David - “I’m sure a lot of people are shooting those, “look the other direction” photos, but at the same time the market forces are defiantly geared toward turning out the big deal pictures of the big events, the big winners and the big losers.”
“I think it does open up a possibility, you and I, even if we don’t consciously think about it but subconsciously we’re looking for all of those other little moments.”
“Even for the historical perspective we could really use a guy like Dilip Mehta or Frank Fournier who would never go to an Olympic venue. Who have a great knack for just drifting around the city of Beijing at the time of the Olympics capturing what that’s about. “
“Whether its the force of the party on display, the enormous growth in wealth that has happened here. Just things that were absolutely unimaginable when we were last here. “
“If we don’t remember it, what must anyone else remember? The place doesn’t resemble that country. Its really moved on, and its true that the photographers making all of the trips here over the last couple of years, Joe McNally, John Huet, just to name a couple. Those people might even be the ones that make the pictures that we’ll all be thinking about.”
“You make decisions about what you can do. You only have so much time to spend and I’m sorry I haven’t been able to spend more time in the days leading up to the Olympics, because its really something. I got out of a taxi yesterday in front of this gigantic shopping center on the other side of the Olympic Green and I look around and the only place I’ve ever seen anything like this is Shinjuku in Tokyo and Las Vegas. Big brassy lights, big stuff going on, restaurants, signs in neon, its not the grey, drowsy, pre-Tiananmen square of 1988. Which is the place I remember.
"Its a funny thing you know, you try to figure out with all of the things you’ve seen in the world through the course of a photographer and as a photographer essentially as a historian to understand what are all of the changes going on around the world and how many years is a generation anymore and so much has change here in the last twenty years. These kids, the volunteers that are working here in their late teens, twenties or even early thirties. They don’t even know or have any knowledge of what that older country was.”
"That in a way is what’s daunting in the task we have in trying to capture some of that growth, evolution and change of what China is about."
"It’s not just a track meet that we’re doing here."

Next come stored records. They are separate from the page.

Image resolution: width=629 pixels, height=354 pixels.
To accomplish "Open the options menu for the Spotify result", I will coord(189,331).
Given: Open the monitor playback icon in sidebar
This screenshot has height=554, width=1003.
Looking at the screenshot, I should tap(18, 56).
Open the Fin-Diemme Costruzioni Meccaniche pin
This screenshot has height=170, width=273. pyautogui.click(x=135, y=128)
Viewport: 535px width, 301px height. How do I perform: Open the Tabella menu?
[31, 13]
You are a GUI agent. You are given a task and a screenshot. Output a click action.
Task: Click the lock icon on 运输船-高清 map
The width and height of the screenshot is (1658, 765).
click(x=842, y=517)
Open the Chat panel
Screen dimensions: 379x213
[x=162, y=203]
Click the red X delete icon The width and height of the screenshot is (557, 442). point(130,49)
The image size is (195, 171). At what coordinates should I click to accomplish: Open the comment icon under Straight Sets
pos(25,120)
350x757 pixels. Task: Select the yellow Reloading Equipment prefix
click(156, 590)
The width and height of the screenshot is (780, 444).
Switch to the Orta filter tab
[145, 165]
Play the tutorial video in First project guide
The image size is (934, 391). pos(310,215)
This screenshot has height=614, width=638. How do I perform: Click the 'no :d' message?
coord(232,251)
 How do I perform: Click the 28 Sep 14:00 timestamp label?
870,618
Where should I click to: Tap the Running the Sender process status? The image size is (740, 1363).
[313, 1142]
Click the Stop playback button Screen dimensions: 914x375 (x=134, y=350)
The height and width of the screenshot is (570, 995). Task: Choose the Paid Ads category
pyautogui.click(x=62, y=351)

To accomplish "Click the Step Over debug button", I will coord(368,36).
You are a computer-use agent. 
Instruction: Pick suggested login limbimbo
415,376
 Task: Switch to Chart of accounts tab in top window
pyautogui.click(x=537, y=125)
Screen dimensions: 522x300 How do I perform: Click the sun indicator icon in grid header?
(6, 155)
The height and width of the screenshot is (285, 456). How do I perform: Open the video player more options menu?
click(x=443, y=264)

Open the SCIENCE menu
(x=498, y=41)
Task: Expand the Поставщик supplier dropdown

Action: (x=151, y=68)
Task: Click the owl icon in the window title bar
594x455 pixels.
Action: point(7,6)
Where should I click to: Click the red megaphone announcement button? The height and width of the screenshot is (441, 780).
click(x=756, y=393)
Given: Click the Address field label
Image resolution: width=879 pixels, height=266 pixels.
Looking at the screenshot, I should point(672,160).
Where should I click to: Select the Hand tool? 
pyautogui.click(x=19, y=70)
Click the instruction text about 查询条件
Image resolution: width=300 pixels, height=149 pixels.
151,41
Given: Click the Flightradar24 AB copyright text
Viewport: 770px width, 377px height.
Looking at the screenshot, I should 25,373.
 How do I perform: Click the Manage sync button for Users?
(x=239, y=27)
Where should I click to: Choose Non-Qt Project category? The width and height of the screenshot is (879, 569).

Wow. That was such an enjoyable read. Thank you for sharing the conversation. I look forward to your updates.
Best,
Matt Miller
Posted by: Matt Miller | August 06, 2008 at 06:57 PM
Many thanks for such a great story. Love reading the info from the links also. I look forward to more updates.
Thanks,
Thomas Shea
Posted by: Thomas Shea | August 22, 2008 at 10:38 AM
I loved reading that. Thanks for taking the time to post all that.